## Work task
Set the pictures aside and transcribe exactly the lines from the one containing "Task: Open the Inbox" through the final line of the records.

## Items from a dataset
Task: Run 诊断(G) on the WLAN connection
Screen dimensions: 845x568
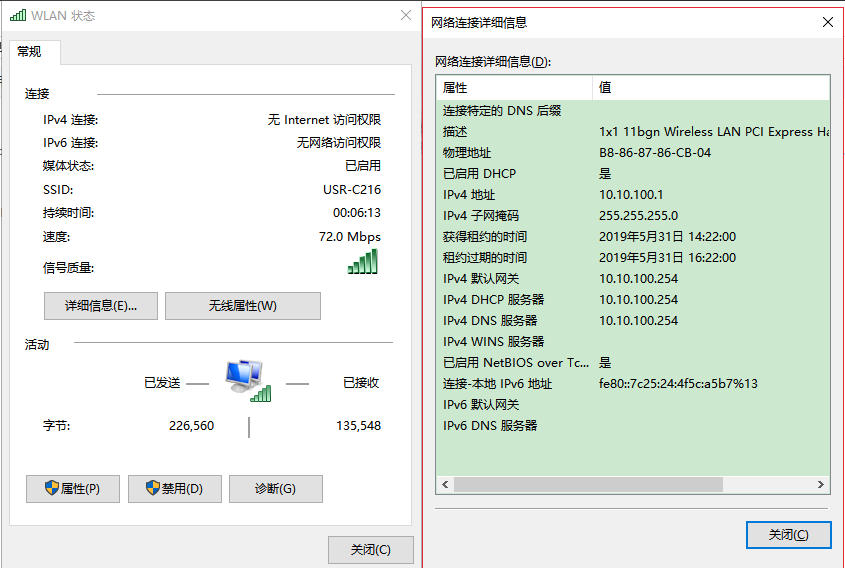Action: pos(275,489)
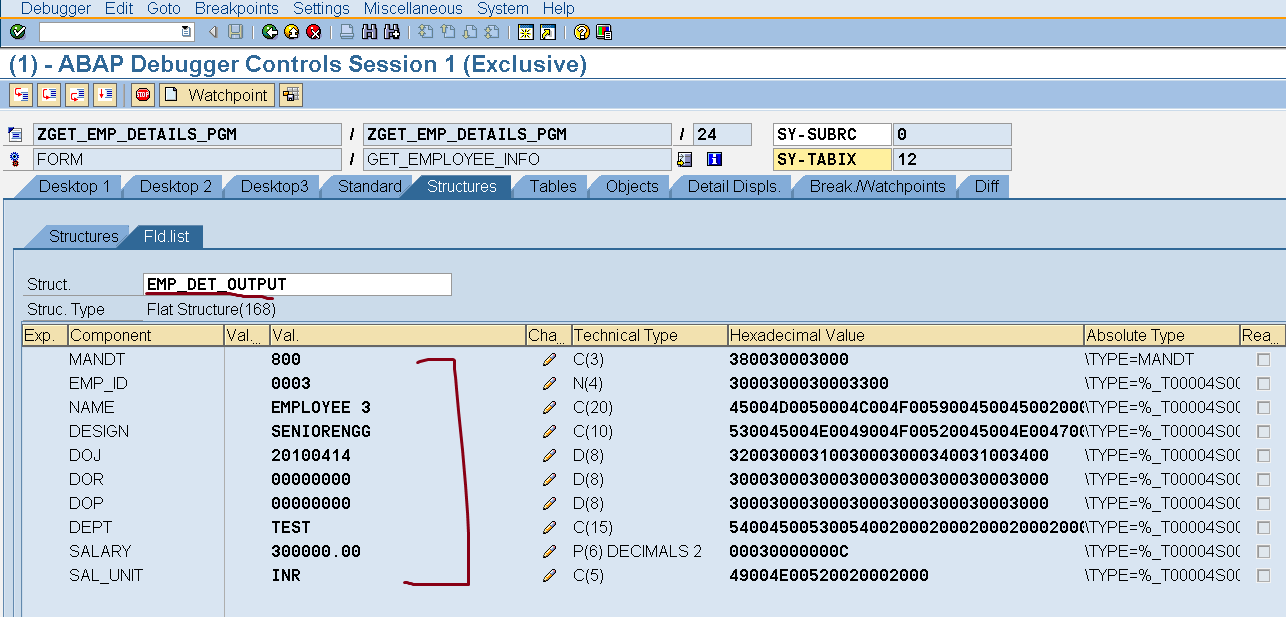Click the green Back arrow icon
The image size is (1286, 617).
(x=267, y=31)
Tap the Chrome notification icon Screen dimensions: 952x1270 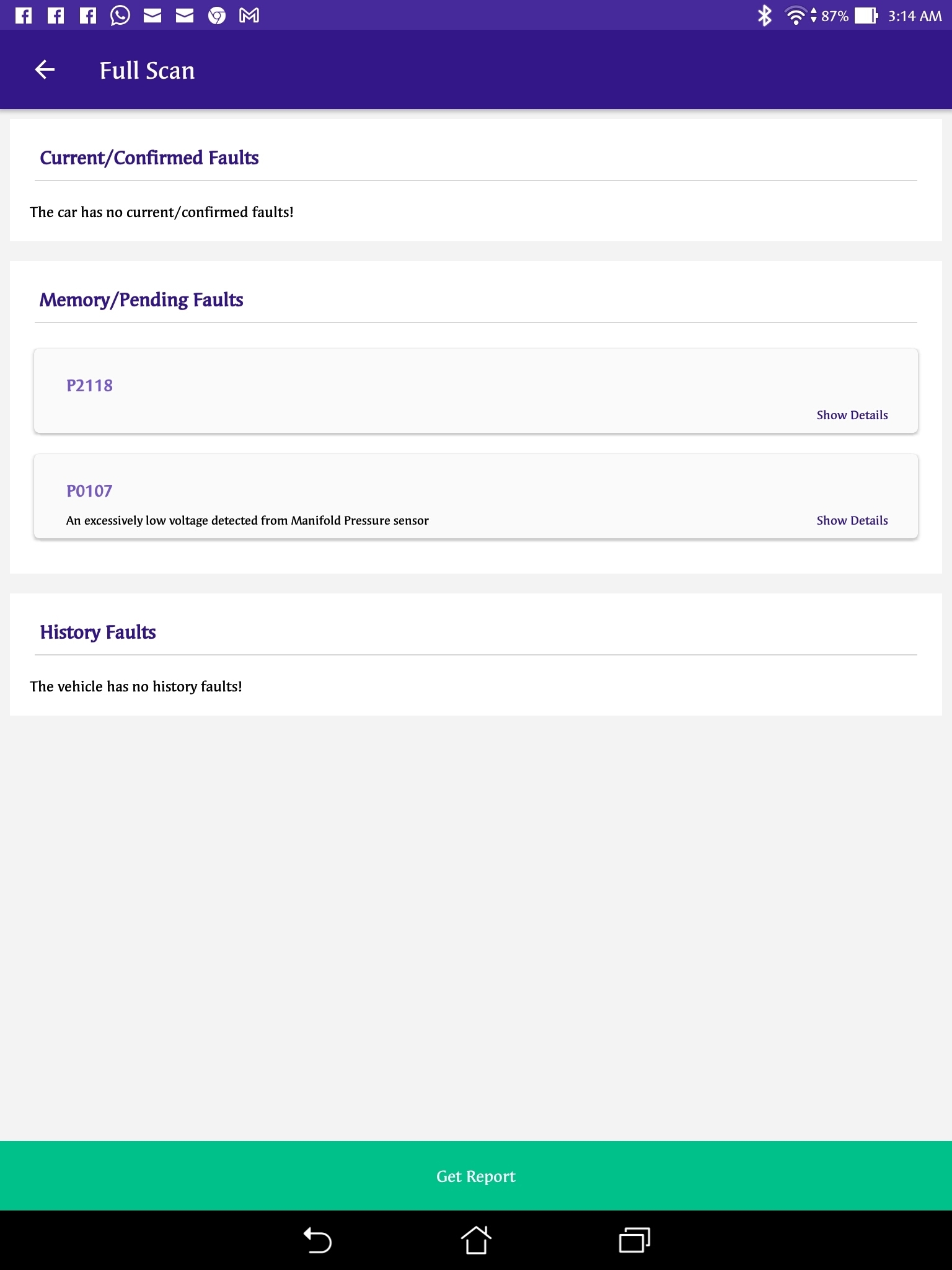pos(217,16)
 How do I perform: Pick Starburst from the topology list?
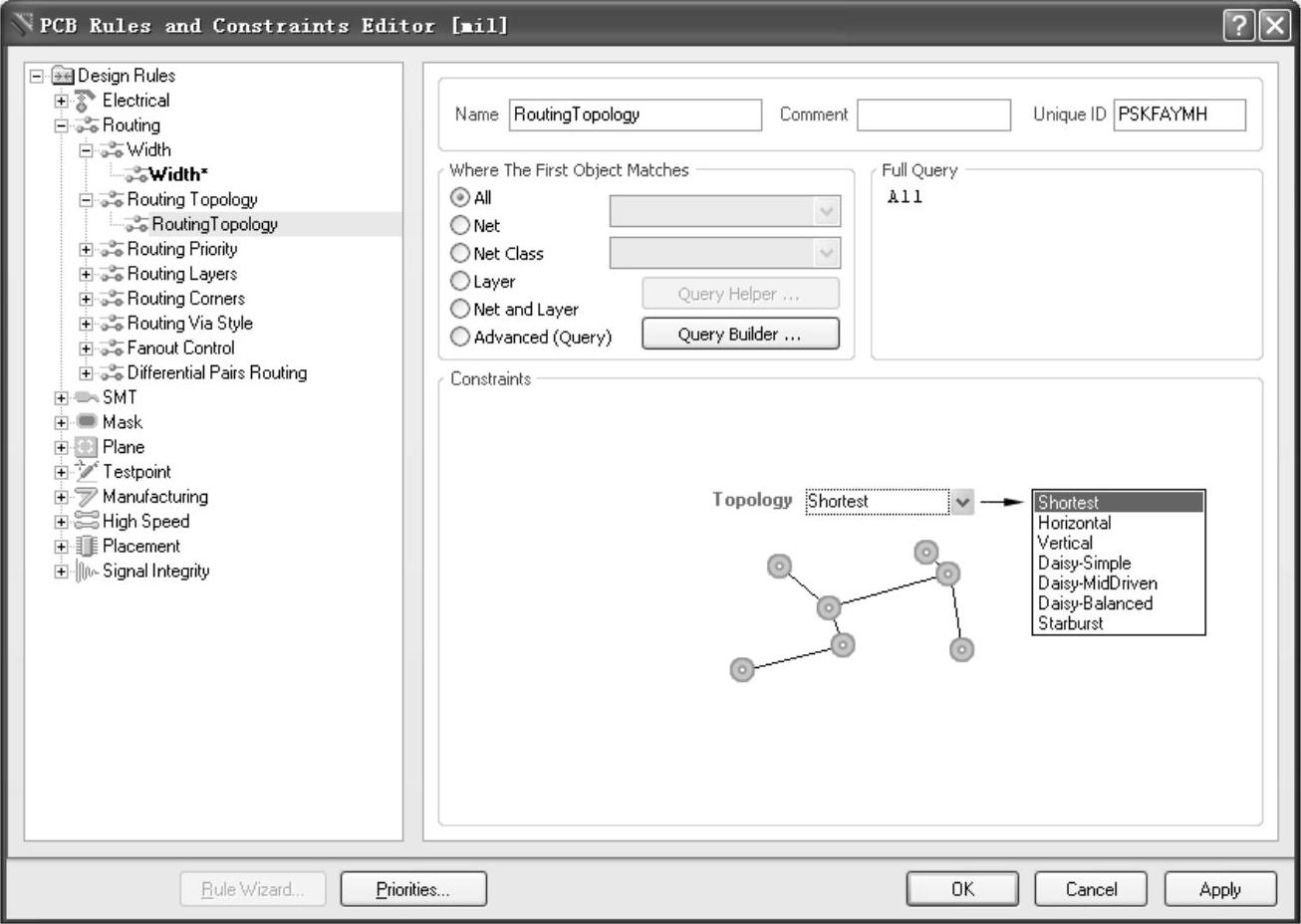tap(1071, 624)
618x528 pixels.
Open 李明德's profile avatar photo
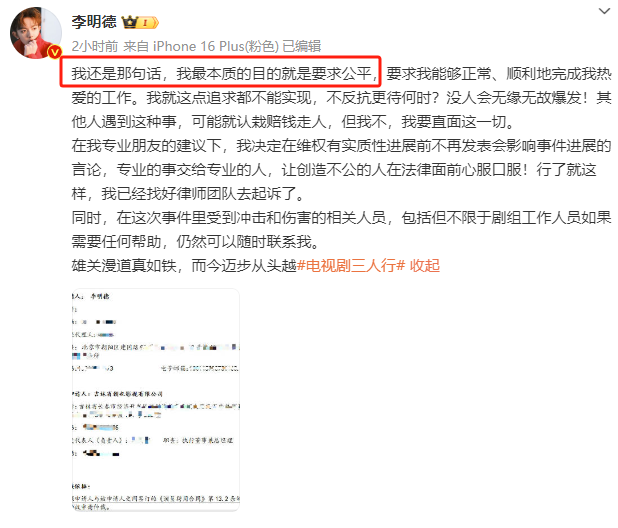35,33
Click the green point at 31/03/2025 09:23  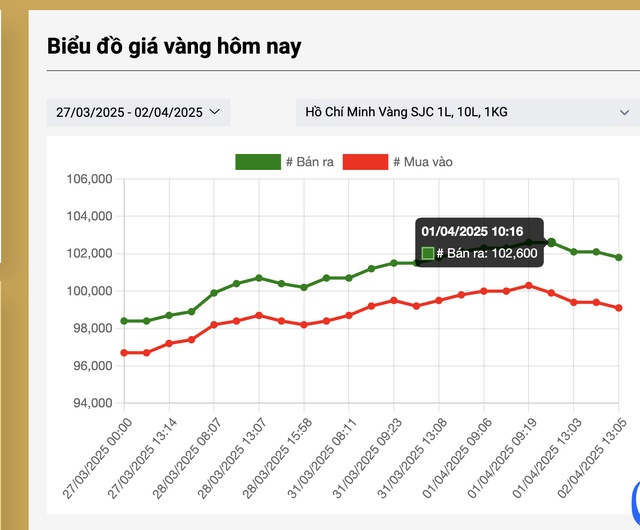coord(394,263)
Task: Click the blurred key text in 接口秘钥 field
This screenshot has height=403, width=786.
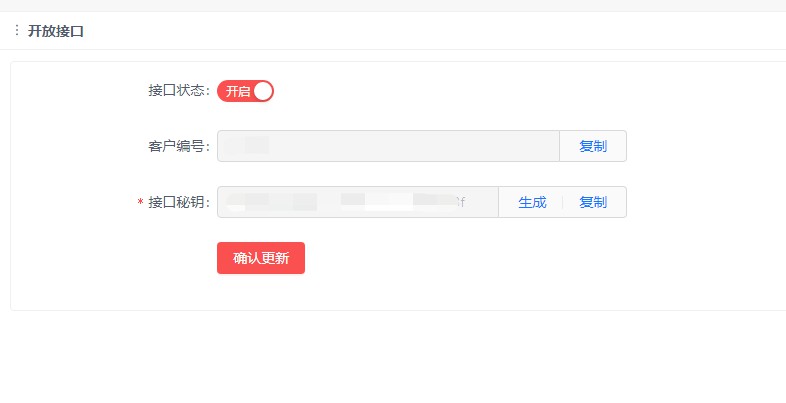Action: point(346,202)
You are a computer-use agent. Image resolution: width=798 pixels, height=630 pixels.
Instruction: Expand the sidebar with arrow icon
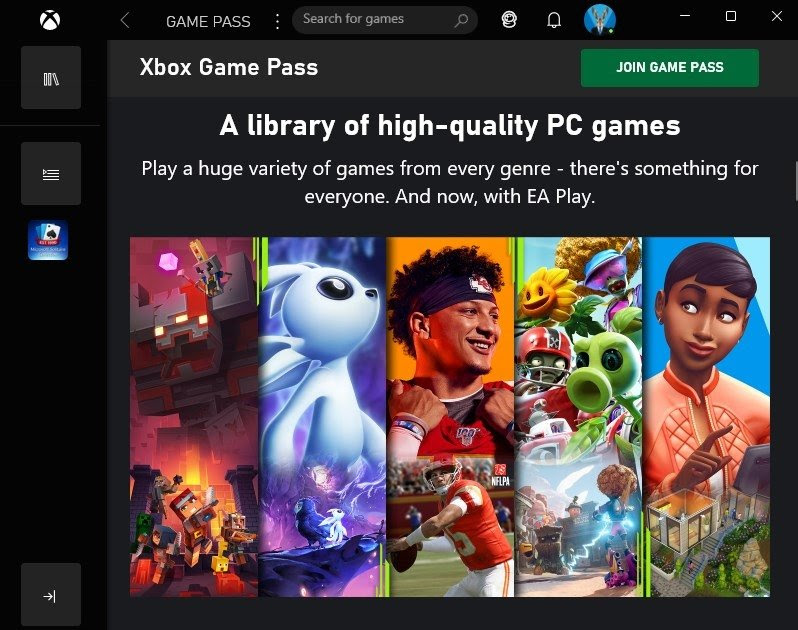(x=51, y=595)
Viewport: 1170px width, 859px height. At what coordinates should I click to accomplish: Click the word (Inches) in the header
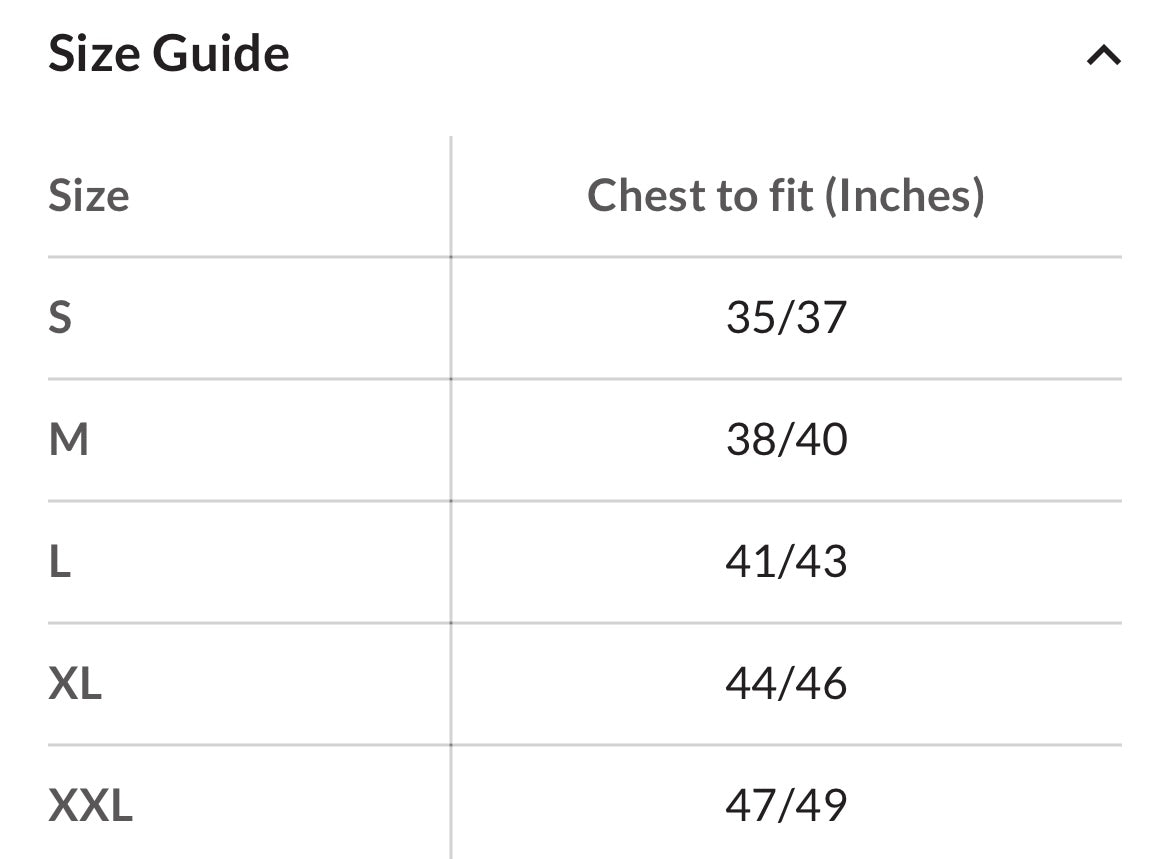(904, 195)
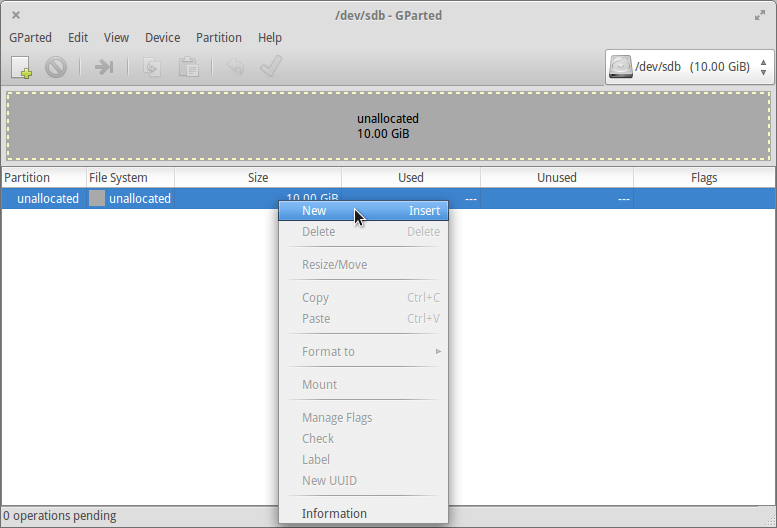Open the GParted menu
The image size is (777, 528).
click(30, 38)
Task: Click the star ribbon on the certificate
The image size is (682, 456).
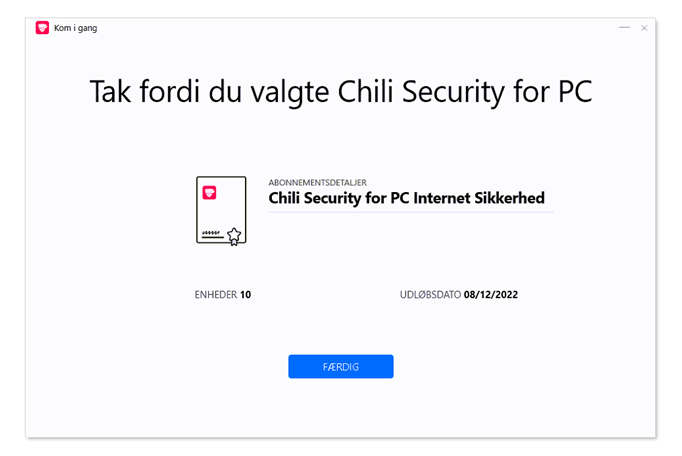Action: [x=234, y=237]
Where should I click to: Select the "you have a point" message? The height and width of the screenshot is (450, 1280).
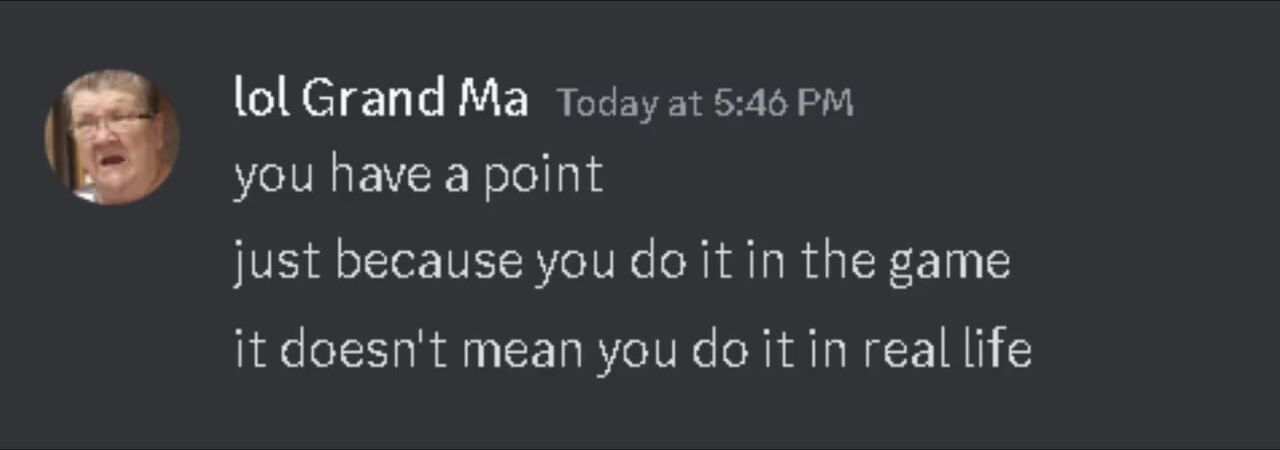coord(418,176)
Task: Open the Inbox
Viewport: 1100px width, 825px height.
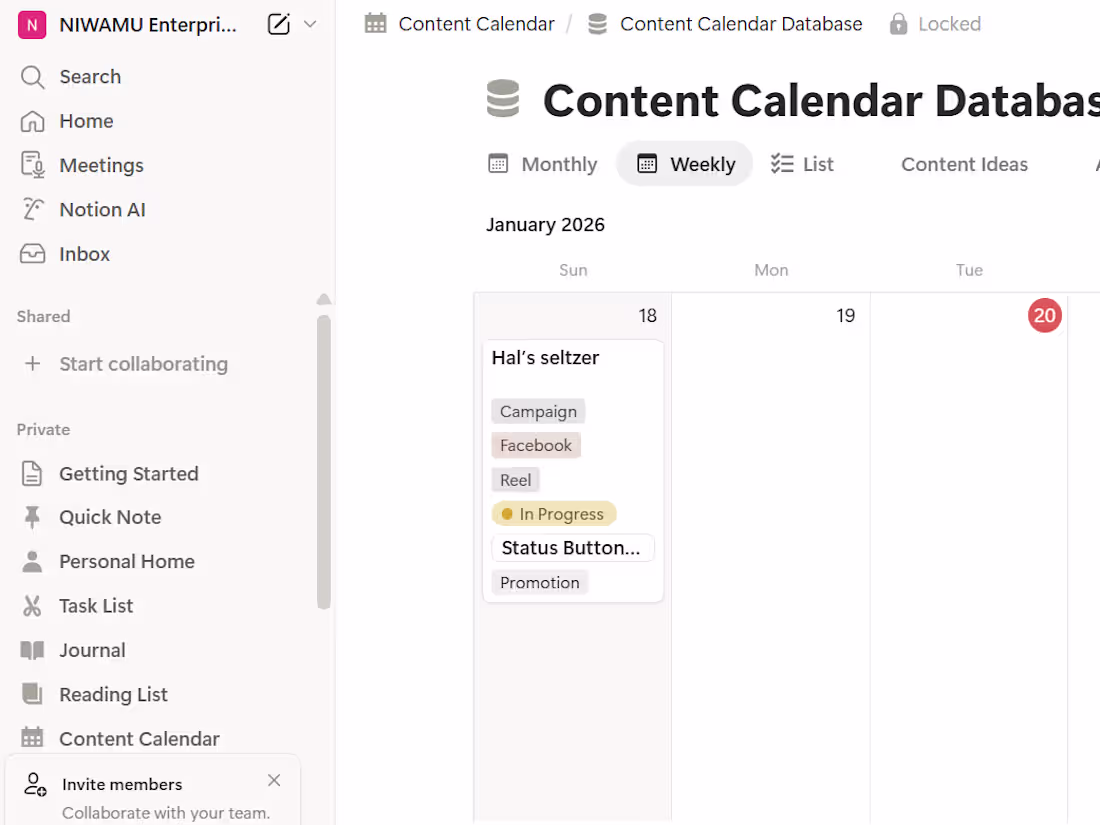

## Your response
Task: Open the Inbox
Viewport: 1100px width, 825px height.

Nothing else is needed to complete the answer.